● **Provided records**:
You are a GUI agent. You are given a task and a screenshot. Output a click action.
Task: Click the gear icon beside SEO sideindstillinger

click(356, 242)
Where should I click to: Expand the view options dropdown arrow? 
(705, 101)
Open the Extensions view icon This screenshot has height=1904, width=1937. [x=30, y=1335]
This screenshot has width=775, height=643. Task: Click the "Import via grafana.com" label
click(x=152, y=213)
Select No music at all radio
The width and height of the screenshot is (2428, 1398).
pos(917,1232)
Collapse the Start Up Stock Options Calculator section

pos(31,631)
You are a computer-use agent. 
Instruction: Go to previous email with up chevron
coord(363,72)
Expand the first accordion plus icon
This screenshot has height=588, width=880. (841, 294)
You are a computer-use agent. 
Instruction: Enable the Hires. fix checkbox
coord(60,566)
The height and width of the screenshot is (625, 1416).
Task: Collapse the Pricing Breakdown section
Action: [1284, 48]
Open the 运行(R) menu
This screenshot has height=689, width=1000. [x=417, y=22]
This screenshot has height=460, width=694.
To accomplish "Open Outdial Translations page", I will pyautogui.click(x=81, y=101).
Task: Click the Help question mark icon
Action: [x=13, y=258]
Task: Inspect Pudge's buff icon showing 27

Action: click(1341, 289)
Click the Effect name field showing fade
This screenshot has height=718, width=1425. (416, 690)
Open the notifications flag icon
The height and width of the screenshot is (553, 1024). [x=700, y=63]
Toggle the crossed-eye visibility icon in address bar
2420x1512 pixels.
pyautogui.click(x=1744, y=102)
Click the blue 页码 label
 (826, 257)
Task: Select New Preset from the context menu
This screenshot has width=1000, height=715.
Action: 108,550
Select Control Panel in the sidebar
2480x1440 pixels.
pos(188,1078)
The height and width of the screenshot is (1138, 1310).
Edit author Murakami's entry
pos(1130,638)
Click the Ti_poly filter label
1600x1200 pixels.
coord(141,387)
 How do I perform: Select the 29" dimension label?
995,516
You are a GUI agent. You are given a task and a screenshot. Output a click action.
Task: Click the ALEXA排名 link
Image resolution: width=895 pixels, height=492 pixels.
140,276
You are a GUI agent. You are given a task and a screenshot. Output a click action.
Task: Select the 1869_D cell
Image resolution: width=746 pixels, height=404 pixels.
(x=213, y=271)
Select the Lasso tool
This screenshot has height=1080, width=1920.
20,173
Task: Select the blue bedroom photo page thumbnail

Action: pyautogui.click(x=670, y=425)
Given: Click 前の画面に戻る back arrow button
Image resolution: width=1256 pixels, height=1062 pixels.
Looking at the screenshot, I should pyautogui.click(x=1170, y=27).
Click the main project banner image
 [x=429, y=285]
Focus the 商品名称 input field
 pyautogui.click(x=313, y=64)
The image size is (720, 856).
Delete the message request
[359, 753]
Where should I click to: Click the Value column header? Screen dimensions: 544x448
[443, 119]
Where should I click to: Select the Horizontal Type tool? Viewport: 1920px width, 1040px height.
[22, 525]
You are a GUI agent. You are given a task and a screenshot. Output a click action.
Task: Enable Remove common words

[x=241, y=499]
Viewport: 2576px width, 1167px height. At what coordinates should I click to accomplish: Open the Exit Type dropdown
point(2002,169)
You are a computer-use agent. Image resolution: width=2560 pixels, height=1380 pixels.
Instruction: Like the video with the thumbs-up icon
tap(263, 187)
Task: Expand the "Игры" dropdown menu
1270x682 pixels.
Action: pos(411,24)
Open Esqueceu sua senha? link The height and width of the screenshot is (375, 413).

● **Your goal**:
Please transcribe all of the items above, keeping every line exactly as it appears.

● **Task result**:
You are a GUI agent. You are given a task and a screenshot. Output a click action.
Task: Click the gear icon beside SEO sideindstillinger

click(356, 242)
Where should I click to: Expand the view options dropdown arrow? 
(705, 101)
Open the Extensions view icon This screenshot has height=1904, width=1937. [x=30, y=1335]
This screenshot has width=775, height=643. Task: Click the "Import via grafana.com" label
click(x=152, y=213)
Select No music at all radio
The width and height of the screenshot is (2428, 1398).
pos(917,1232)
Collapse the Start Up Stock Options Calculator section

pos(31,631)
You are a computer-use agent. 
Instruction: Go to previous email with up chevron
coord(363,72)
Expand the first accordion plus icon
This screenshot has height=588, width=880. (841, 294)
You are a computer-use agent. 
Instruction: Enable the Hires. fix checkbox
coord(60,566)
The height and width of the screenshot is (625, 1416).
Task: Collapse the Pricing Breakdown section
Action: [1284, 48]
Open the 运行(R) menu
This screenshot has height=689, width=1000. [x=417, y=22]
This screenshot has height=460, width=694.
To accomplish "Open Outdial Translations page", I will pyautogui.click(x=81, y=101).
Task: Click the Help question mark icon
Action: [x=13, y=258]
Task: Inspect Pudge's buff icon showing 27

Action: click(1341, 289)
Click the Effect name field showing fade
This screenshot has height=718, width=1425. (416, 690)
Open the notifications flag icon
The height and width of the screenshot is (553, 1024). [x=700, y=63]
Toggle the crossed-eye visibility icon in address bar
2420x1512 pixels.
pyautogui.click(x=1744, y=102)
Click the blue 页码 label
 (826, 257)
Task: Select New Preset from the context menu
This screenshot has width=1000, height=715.
Action: 108,550
Select Control Panel in the sidebar
2480x1440 pixels.
pos(188,1078)
The height and width of the screenshot is (1138, 1310).
Edit author Murakami's entry
pos(1130,638)
Click the Ti_poly filter label
1600x1200 pixels.
coord(141,387)
 How do I perform: Select the 29" dimension label?
995,516
You are a GUI agent. You are given a task and a screenshot. Output a click action.
Task: Click the ALEXA排名 link
Image resolution: width=895 pixels, height=492 pixels.
140,276
You are a GUI agent. You are given a task and a screenshot. Output a click action.
Task: Select the 1869_D cell
Image resolution: width=746 pixels, height=404 pixels.
(x=213, y=271)
Select the Lasso tool
This screenshot has height=1080, width=1920.
20,173
Task: Select the blue bedroom photo page thumbnail

Action: pyautogui.click(x=670, y=425)
Given: Click 前の画面に戻る back arrow button
Image resolution: width=1256 pixels, height=1062 pixels.
Looking at the screenshot, I should pyautogui.click(x=1170, y=27).
Click the main project banner image
 [x=429, y=285]
Focus the 商品名称 input field
 pyautogui.click(x=313, y=64)
The image size is (720, 856).
Delete the message request
[359, 753]
Where should I click to: Click the Value column header? Screen dimensions: 544x448
[443, 119]
Where should I click to: Select the Horizontal Type tool? Viewport: 1920px width, 1040px height.
[22, 525]
You are a GUI agent. You are given a task and a screenshot. Output a click action.
Task: Enable Remove common words

[x=241, y=499]
Viewport: 2576px width, 1167px height. At what coordinates should I click to accomplish: Open the Exit Type dropdown
point(2002,169)
You are a computer-use agent. Image resolution: width=2560 pixels, height=1380 pixels.
Instruction: Like the video with the thumbs-up icon
tap(263, 187)
Task: Expand the "Игры" dropdown menu
1270x682 pixels.
Action: pos(411,24)
Open Esqueceu sua senha? link The height and width of the screenshot is (375, 413).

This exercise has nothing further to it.